# WRITTEN INSTRUCTION
Select every line of the records below that contains the string "coordinates" and copy each such line in full. Matching is case-sensitive.

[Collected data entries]
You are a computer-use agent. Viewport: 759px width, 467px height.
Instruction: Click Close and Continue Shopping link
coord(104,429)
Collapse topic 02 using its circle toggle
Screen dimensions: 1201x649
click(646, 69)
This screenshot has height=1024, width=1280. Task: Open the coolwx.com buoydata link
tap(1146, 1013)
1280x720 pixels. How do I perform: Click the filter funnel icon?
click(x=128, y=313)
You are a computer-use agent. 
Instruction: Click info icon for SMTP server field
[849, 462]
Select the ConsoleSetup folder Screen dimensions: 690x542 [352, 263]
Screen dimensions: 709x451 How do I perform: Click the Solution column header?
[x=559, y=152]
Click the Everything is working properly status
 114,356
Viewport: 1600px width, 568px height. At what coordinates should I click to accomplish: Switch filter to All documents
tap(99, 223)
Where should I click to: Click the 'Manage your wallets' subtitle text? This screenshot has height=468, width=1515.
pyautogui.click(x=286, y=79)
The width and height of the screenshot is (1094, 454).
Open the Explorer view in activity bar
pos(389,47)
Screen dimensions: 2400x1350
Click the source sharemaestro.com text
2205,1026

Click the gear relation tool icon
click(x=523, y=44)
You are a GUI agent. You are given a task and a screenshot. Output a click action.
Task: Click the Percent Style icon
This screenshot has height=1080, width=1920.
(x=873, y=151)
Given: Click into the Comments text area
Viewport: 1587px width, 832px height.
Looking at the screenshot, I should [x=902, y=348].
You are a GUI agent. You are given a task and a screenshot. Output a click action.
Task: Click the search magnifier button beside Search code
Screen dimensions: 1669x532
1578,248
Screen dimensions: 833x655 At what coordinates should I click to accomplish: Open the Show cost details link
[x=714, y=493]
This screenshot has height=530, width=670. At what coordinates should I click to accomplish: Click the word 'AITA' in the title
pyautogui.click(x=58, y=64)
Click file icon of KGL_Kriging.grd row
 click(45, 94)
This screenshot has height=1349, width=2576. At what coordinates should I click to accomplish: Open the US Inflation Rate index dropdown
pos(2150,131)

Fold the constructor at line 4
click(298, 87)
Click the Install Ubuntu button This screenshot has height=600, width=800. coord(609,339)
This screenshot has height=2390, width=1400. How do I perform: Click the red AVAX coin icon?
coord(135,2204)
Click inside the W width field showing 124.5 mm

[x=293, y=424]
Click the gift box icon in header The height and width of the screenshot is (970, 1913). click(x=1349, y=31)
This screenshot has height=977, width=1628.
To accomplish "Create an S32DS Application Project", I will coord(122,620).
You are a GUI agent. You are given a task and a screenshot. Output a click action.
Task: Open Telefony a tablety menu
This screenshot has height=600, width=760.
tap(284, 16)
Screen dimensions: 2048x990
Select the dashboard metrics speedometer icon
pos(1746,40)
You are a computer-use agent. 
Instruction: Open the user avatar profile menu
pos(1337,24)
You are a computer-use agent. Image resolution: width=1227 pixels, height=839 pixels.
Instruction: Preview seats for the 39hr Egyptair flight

# RESULT FOR THIS TASK
Viewport: 1600px width, 568px height. At what coordinates should I click to accomplish: Switch filter to All documents
Screen dimensions: 833x655 At what coordinates should I click to accomplish: Open the Show cost details link
This screenshot has height=530, width=670. At what coordinates should I click to accomplish: Click the word 'AITA' in the title
This screenshot has height=1349, width=2576. At what coordinates should I click to accomplish: Open the US Inflation Rate index dropdown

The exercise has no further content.